INFORMATION PROVIDED:
::::

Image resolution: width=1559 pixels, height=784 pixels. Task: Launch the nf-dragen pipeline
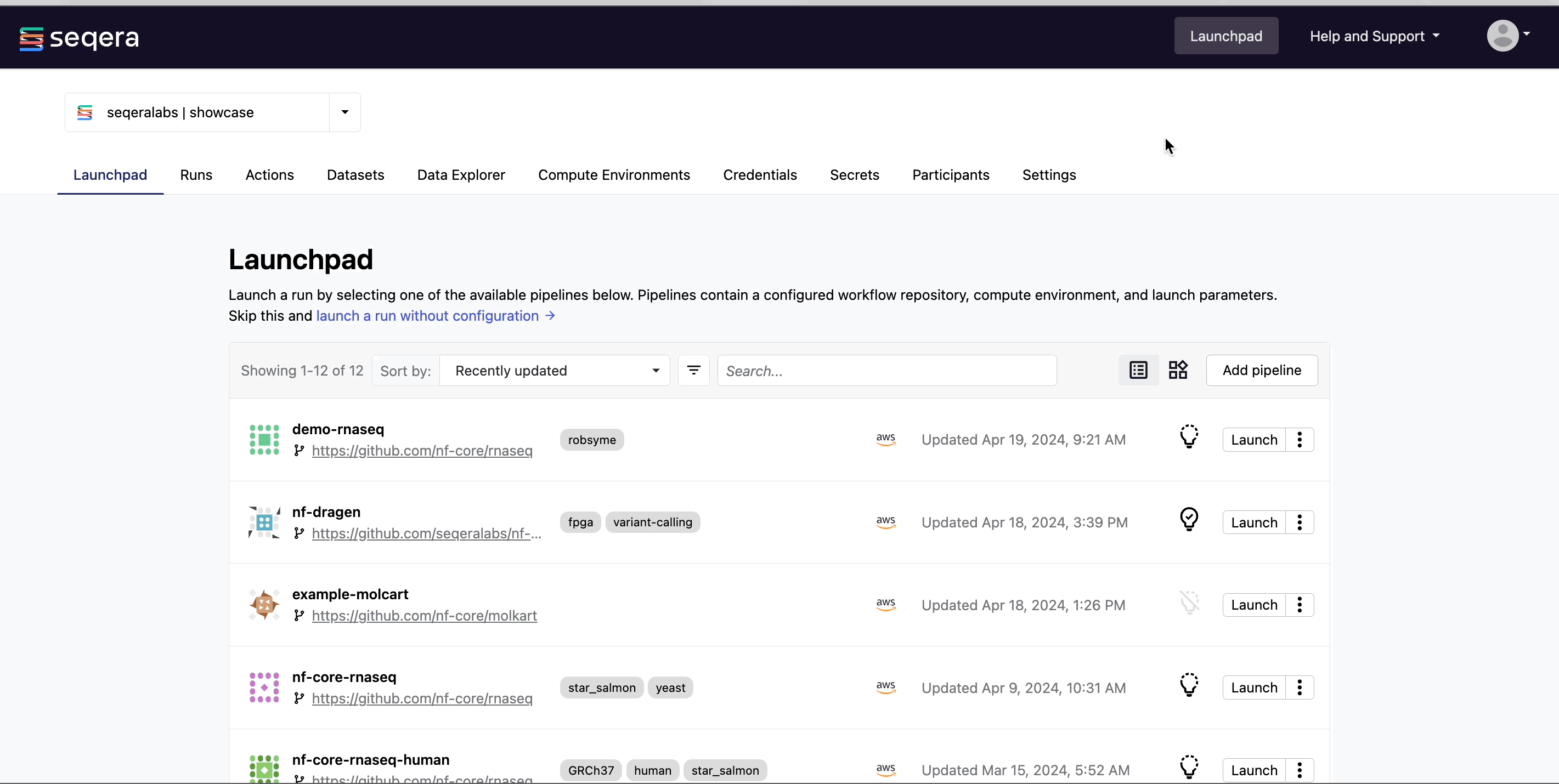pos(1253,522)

::::

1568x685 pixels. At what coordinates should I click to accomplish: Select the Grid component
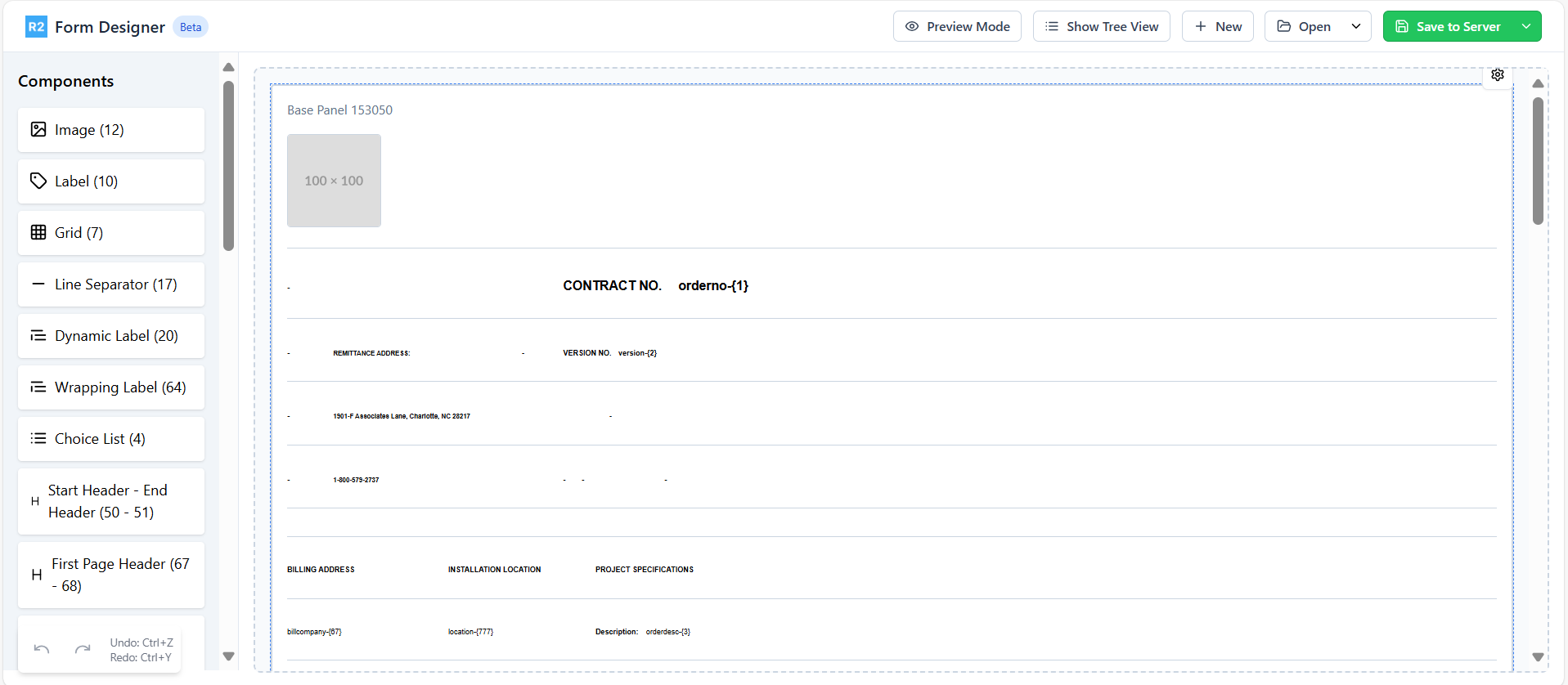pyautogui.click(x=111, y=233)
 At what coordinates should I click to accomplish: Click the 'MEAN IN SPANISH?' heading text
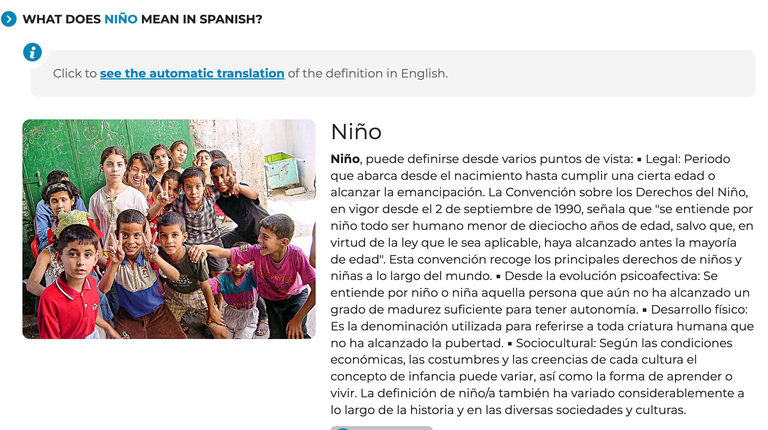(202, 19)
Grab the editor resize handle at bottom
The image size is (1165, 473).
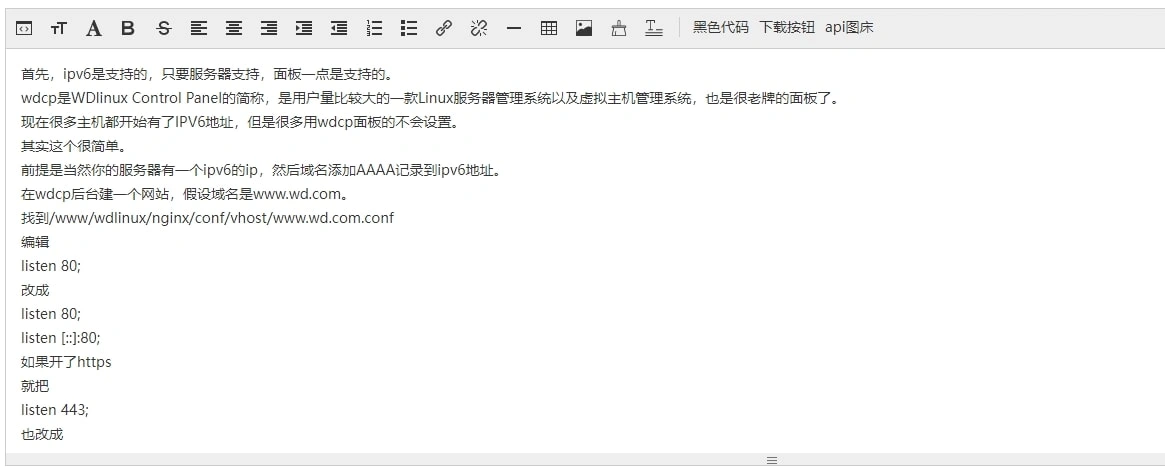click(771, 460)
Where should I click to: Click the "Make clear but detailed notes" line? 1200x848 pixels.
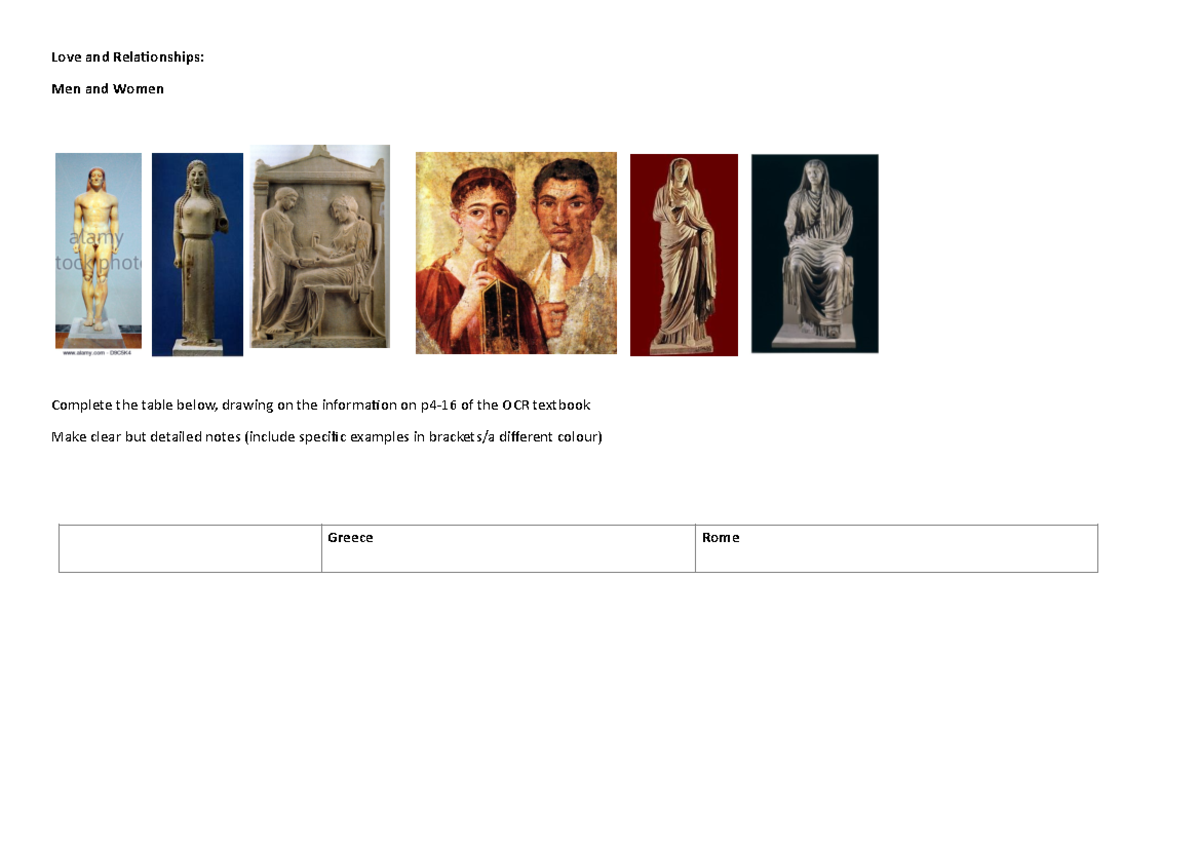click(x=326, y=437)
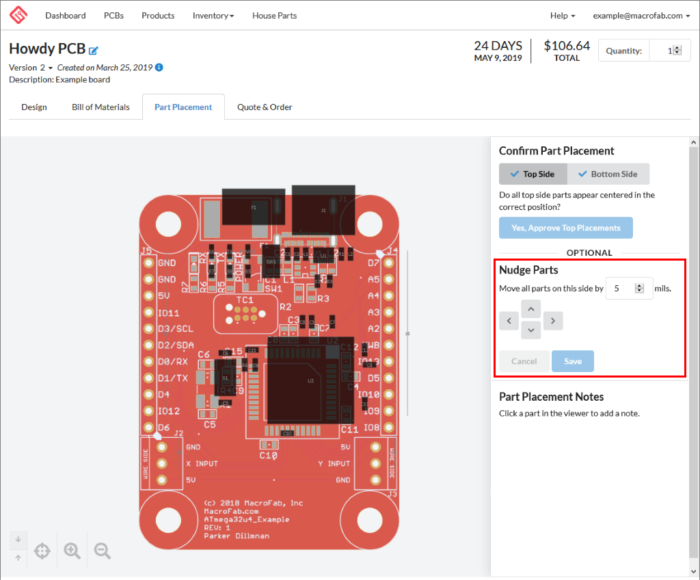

::::

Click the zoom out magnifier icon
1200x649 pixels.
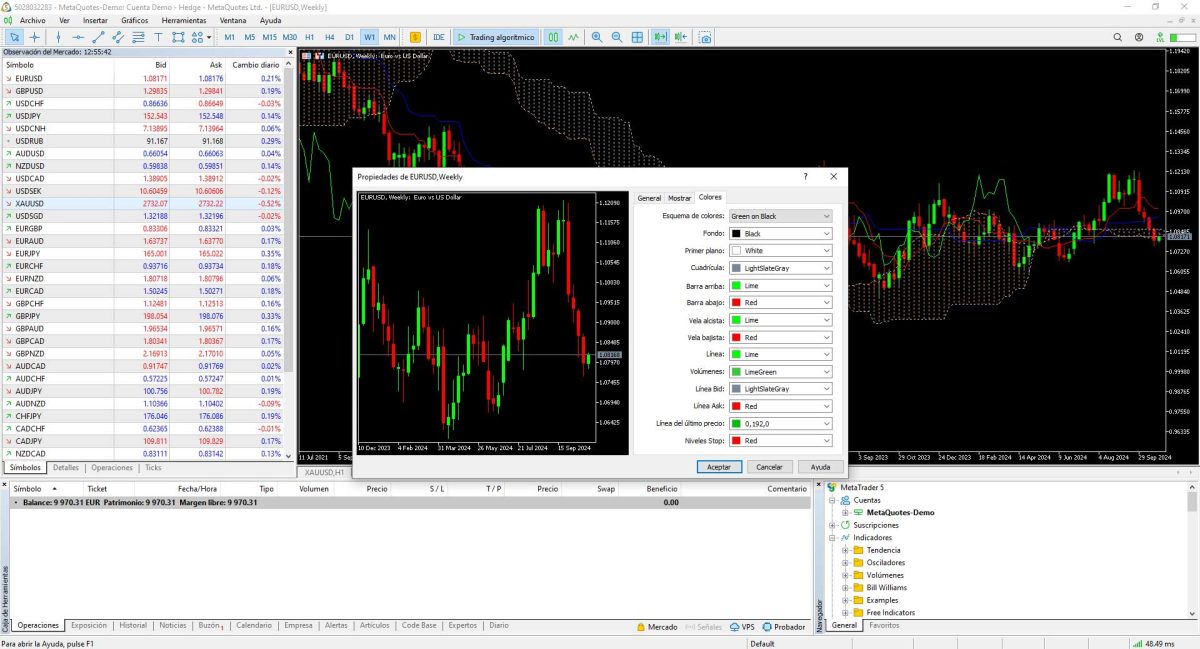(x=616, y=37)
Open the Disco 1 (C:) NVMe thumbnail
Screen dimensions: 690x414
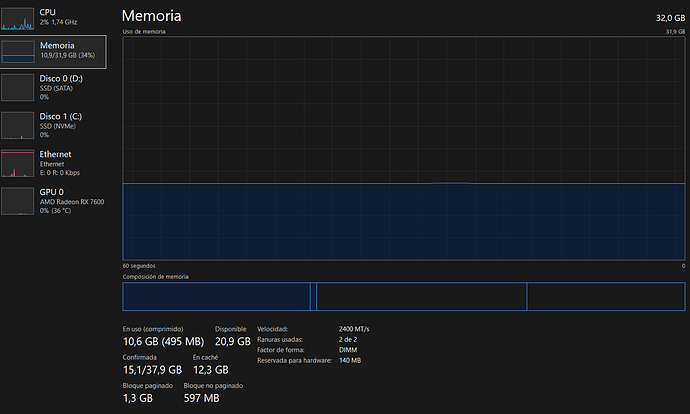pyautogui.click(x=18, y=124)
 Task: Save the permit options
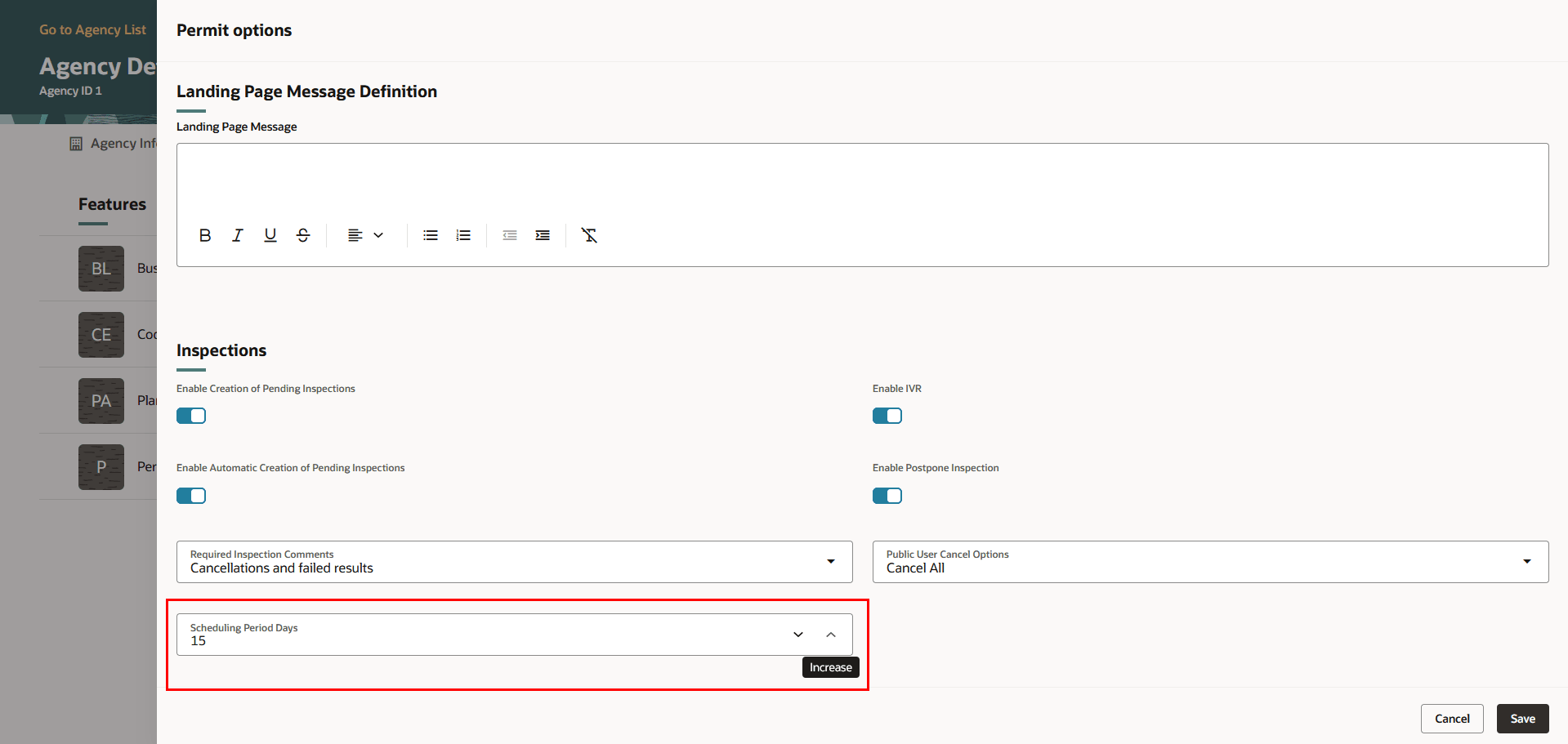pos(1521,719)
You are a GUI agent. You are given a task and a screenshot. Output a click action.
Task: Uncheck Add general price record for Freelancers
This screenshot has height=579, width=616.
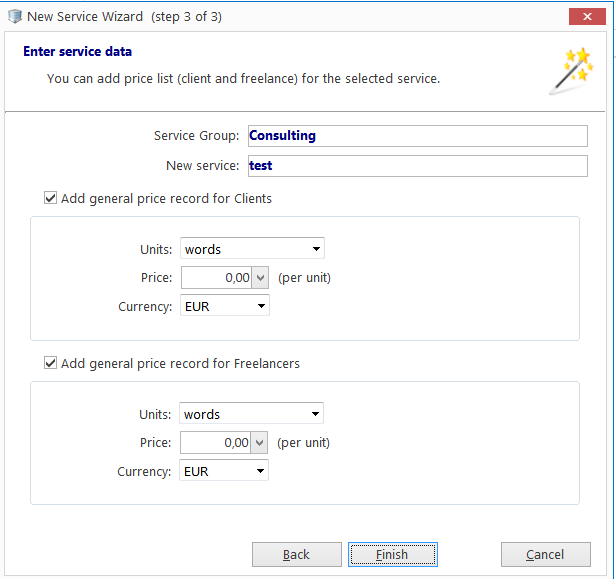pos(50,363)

::::

EXERCISE INSTRUCTIONS: Pick out every line of the data above that contains the word "what", and copy each one in full. Case counts.

CORRECT ANSWER:
1568x685 pixels. At what coordinates should I click to accomplish: Select the Grid component
 At what coordinates should I click to accomplish: Click the 'MEAN IN SPANISH?' heading text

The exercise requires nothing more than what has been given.